(Directions for this task):
Retype, exactly as written, every line from the one containing "Task: Click the UPDF Installer usage bar" through the last line of the records below, both included; skip the pictures.

(Supplied material):
....................

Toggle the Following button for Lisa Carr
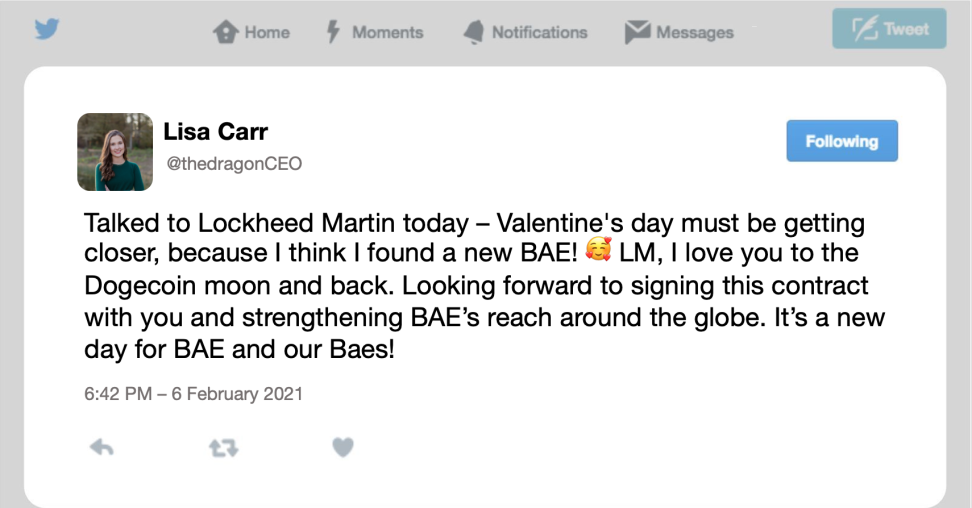The height and width of the screenshot is (508, 972). click(842, 141)
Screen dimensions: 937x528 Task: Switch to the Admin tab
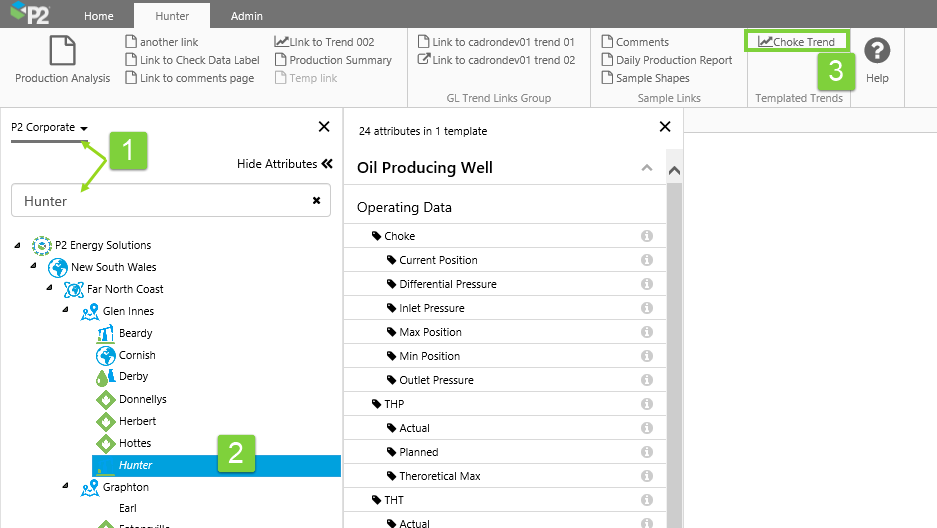[247, 16]
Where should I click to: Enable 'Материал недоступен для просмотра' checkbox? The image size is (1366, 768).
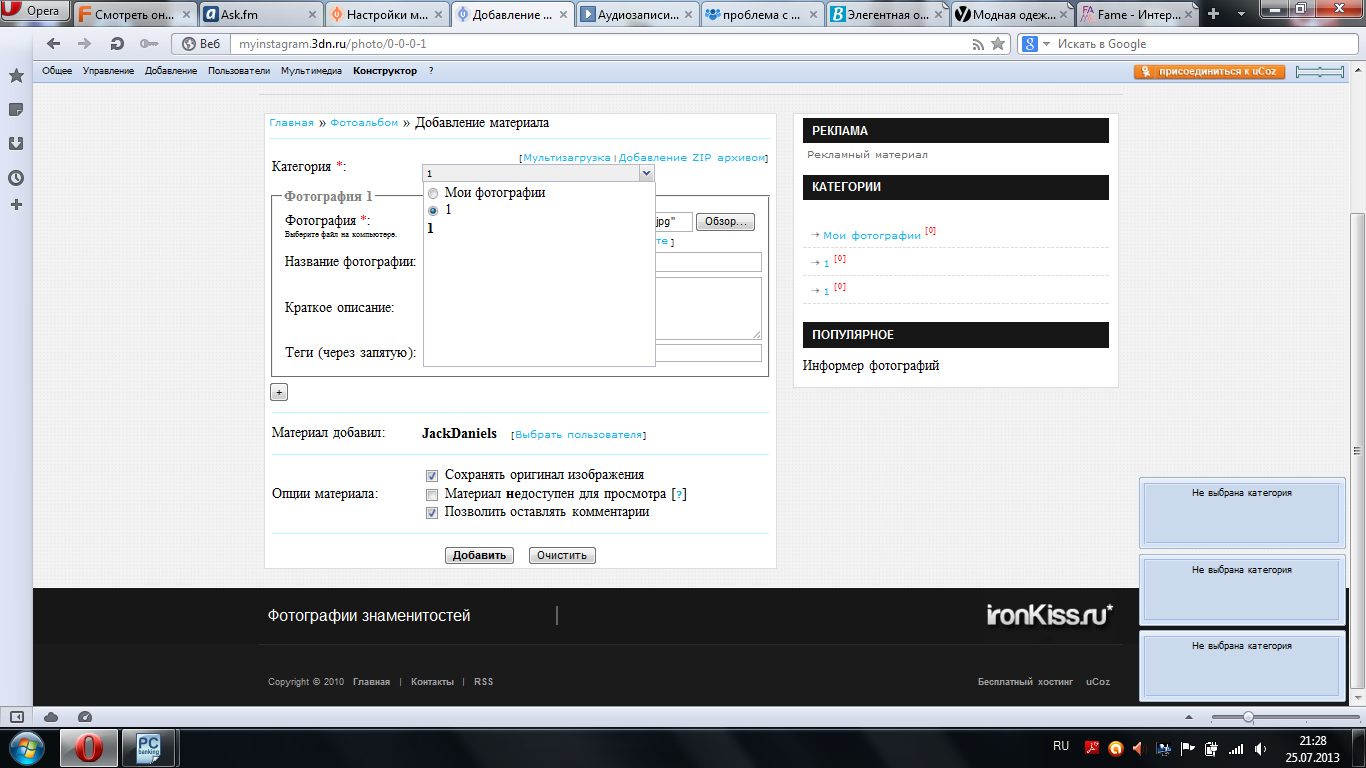(432, 494)
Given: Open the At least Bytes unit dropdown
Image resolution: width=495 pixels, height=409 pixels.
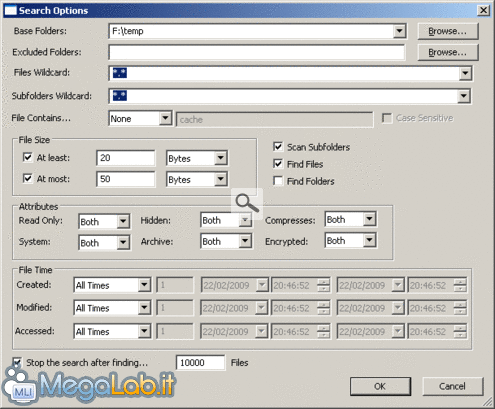Looking at the screenshot, I should click(220, 158).
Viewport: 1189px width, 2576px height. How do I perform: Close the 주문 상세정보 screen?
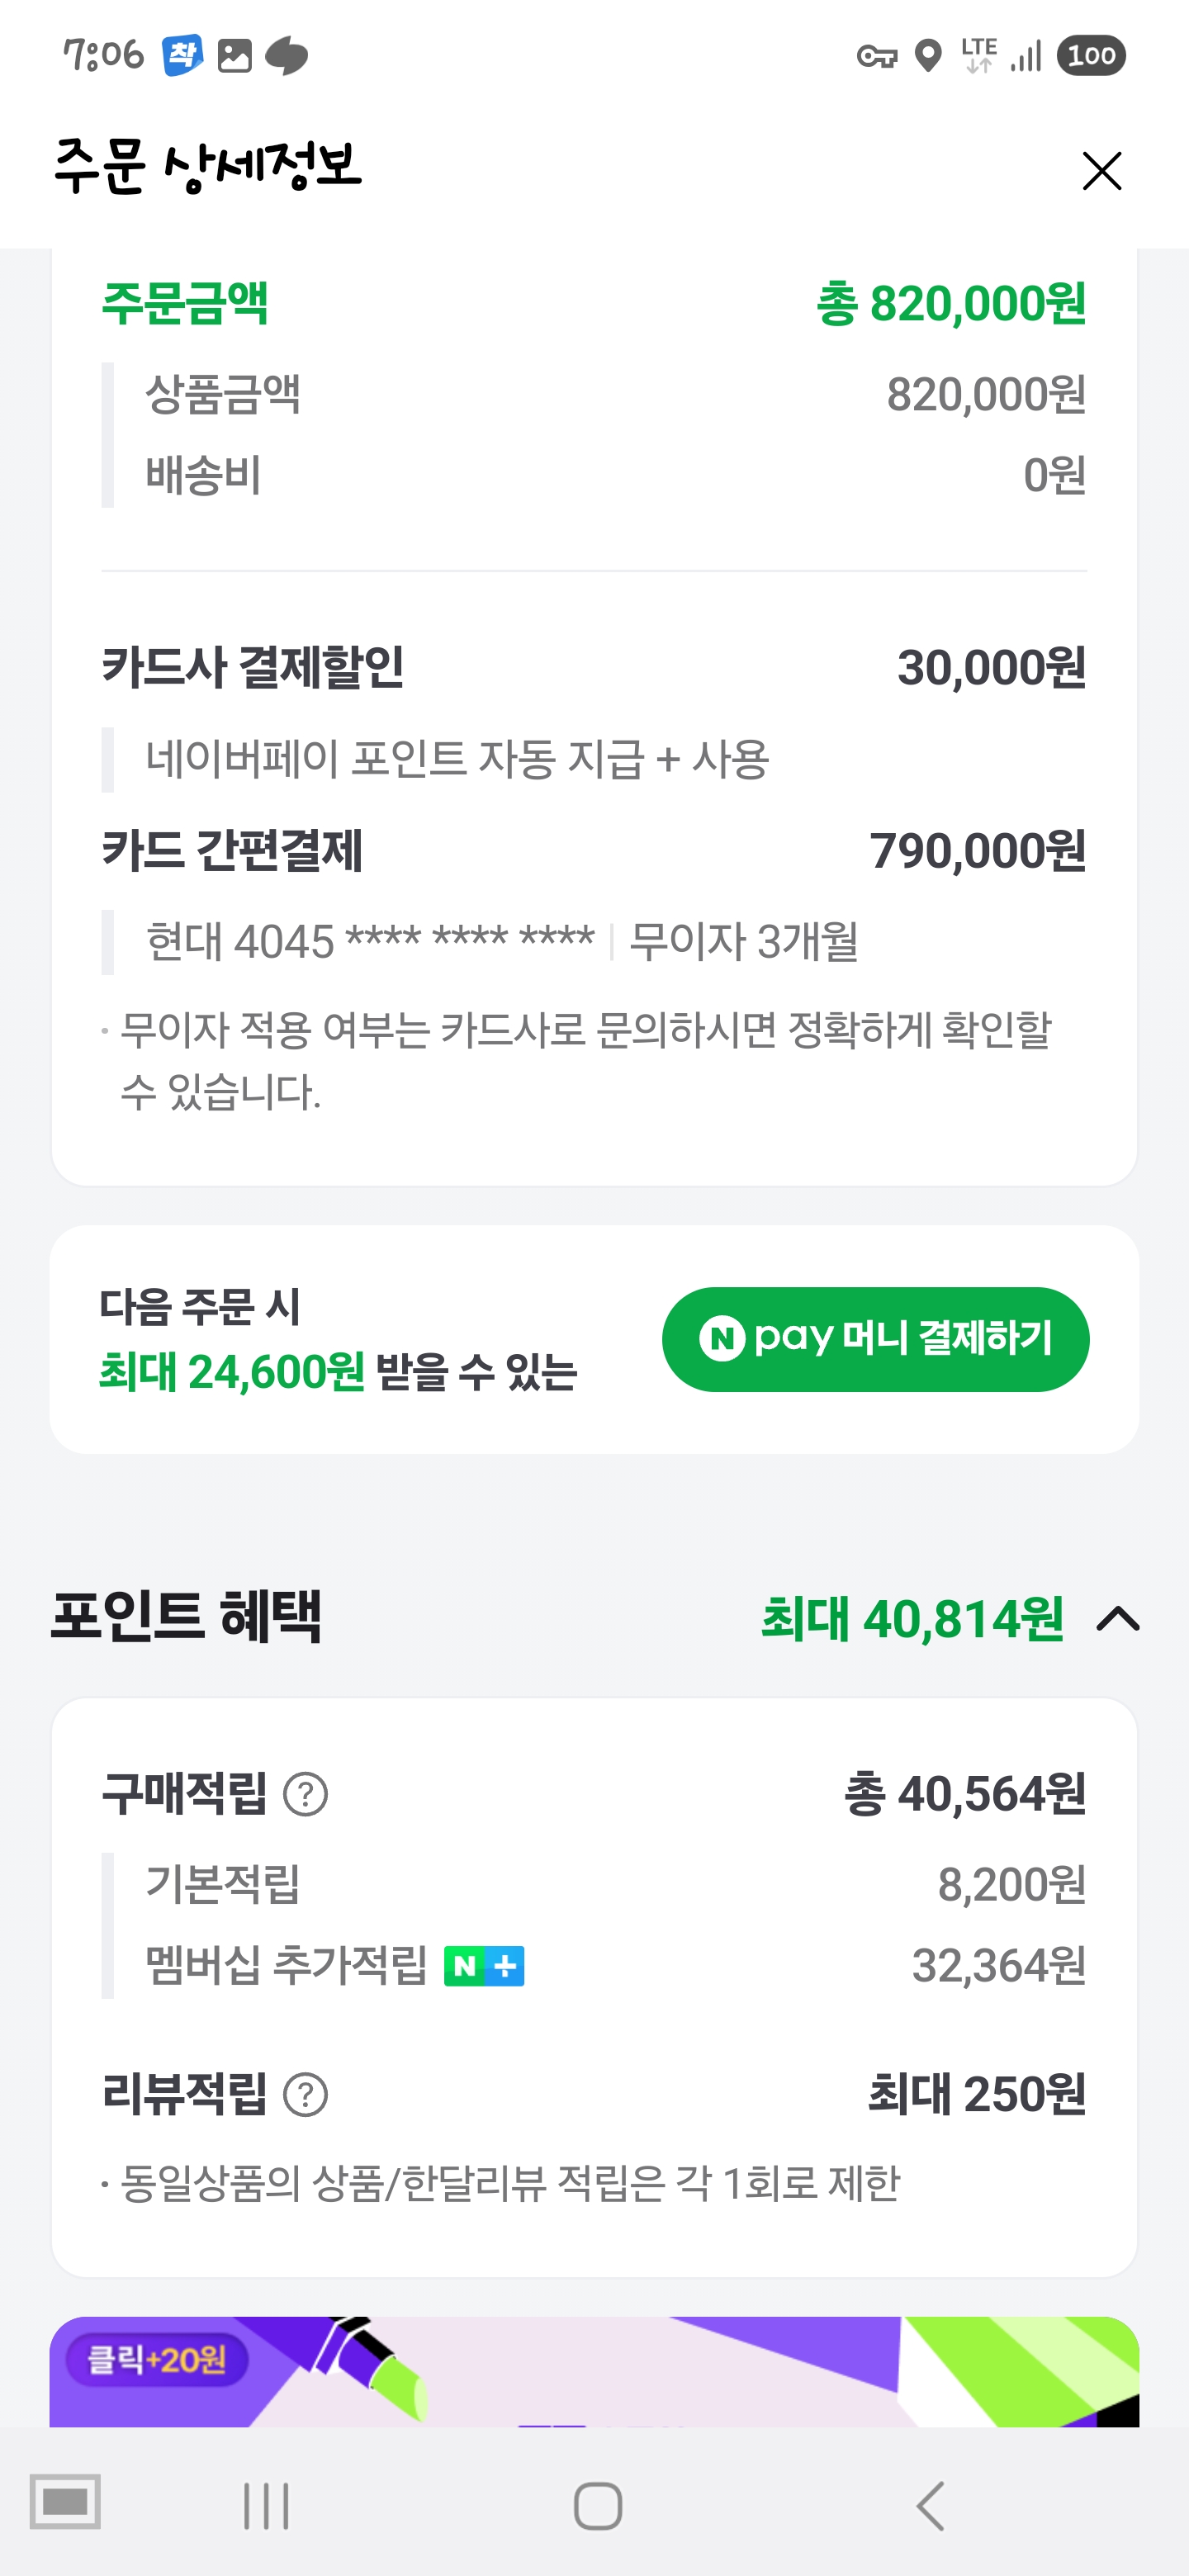click(1101, 171)
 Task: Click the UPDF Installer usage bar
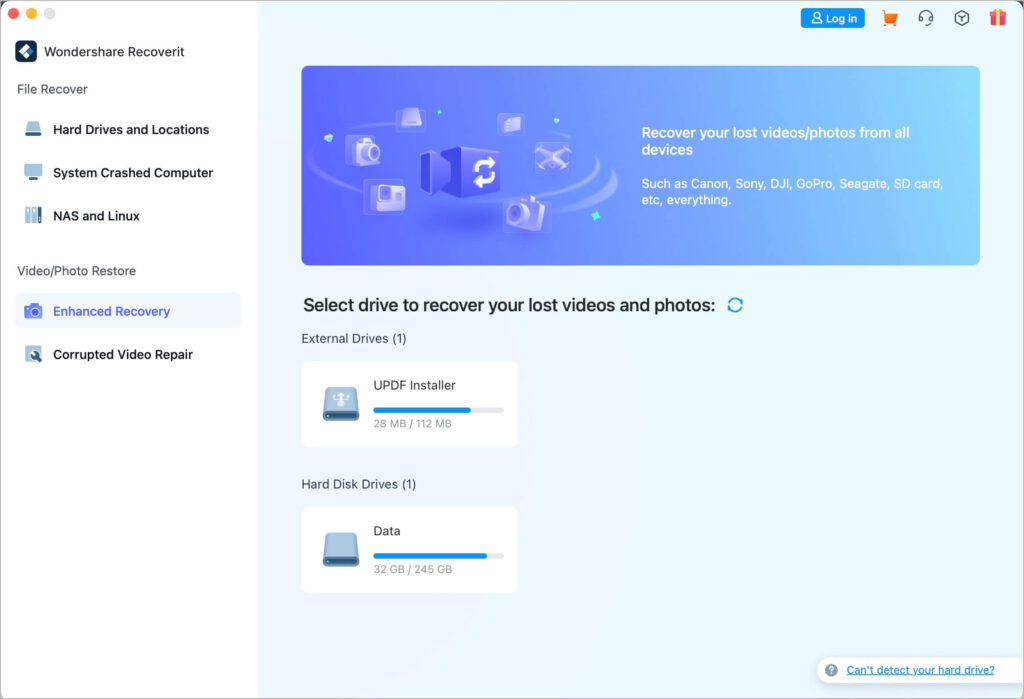440,409
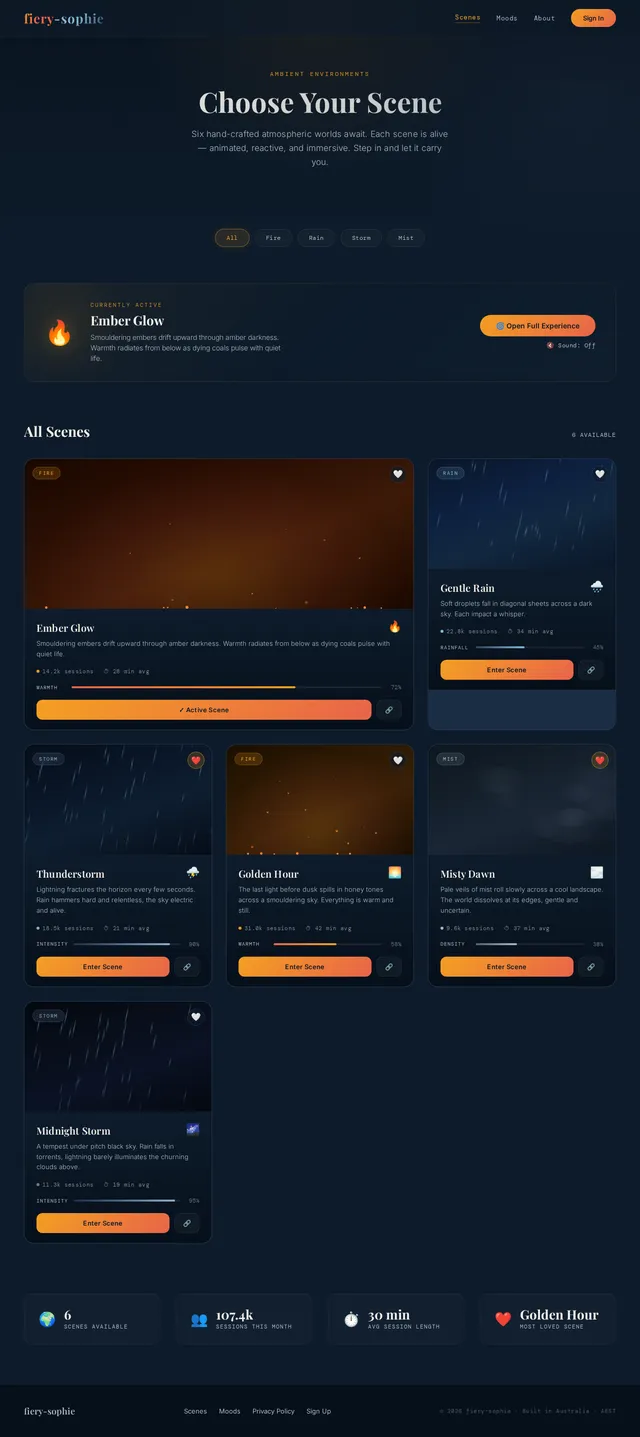This screenshot has width=640, height=1437.
Task: Click the flame icon in Currently Active banner
Action: (x=59, y=333)
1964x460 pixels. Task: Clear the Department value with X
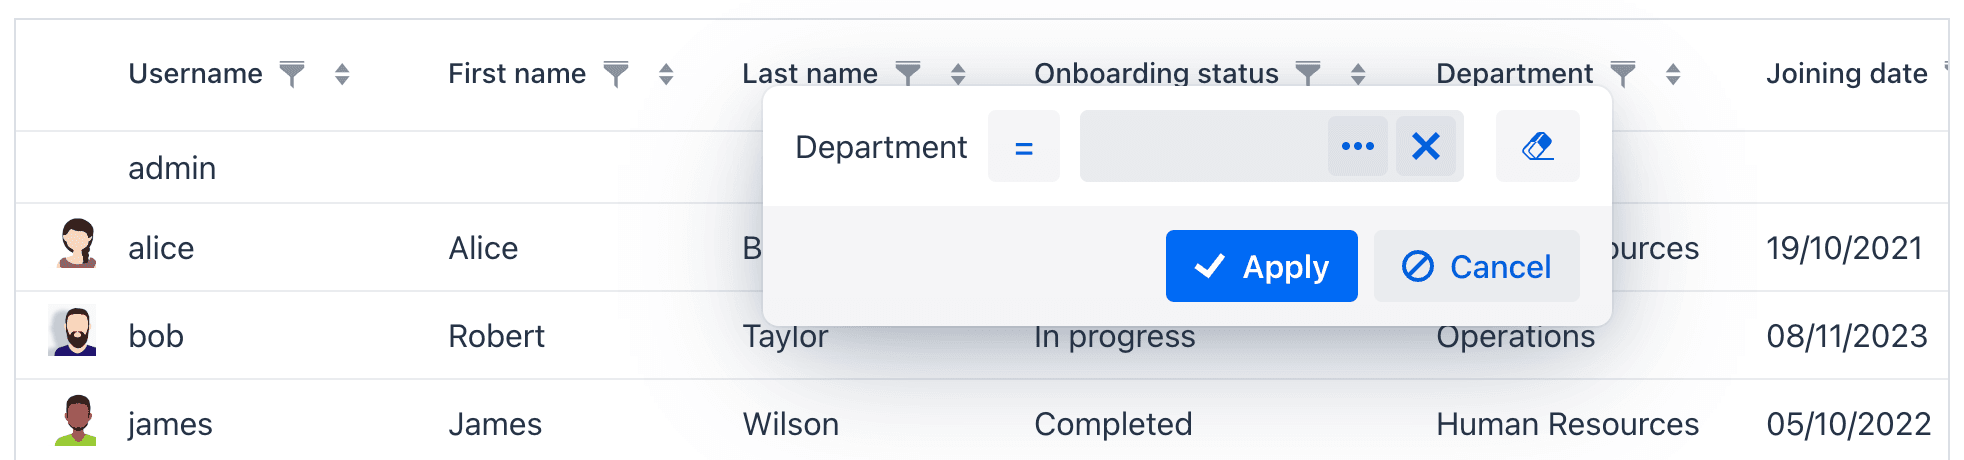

....................

(Exercise result):
 Task: Click the UPDF Installer usage bar
440,409
This screenshot has width=640, height=1437.
Task: Click the flame icon in Currently Active banner
Action: (x=59, y=333)
1964x460 pixels. Task: Clear the Department value with X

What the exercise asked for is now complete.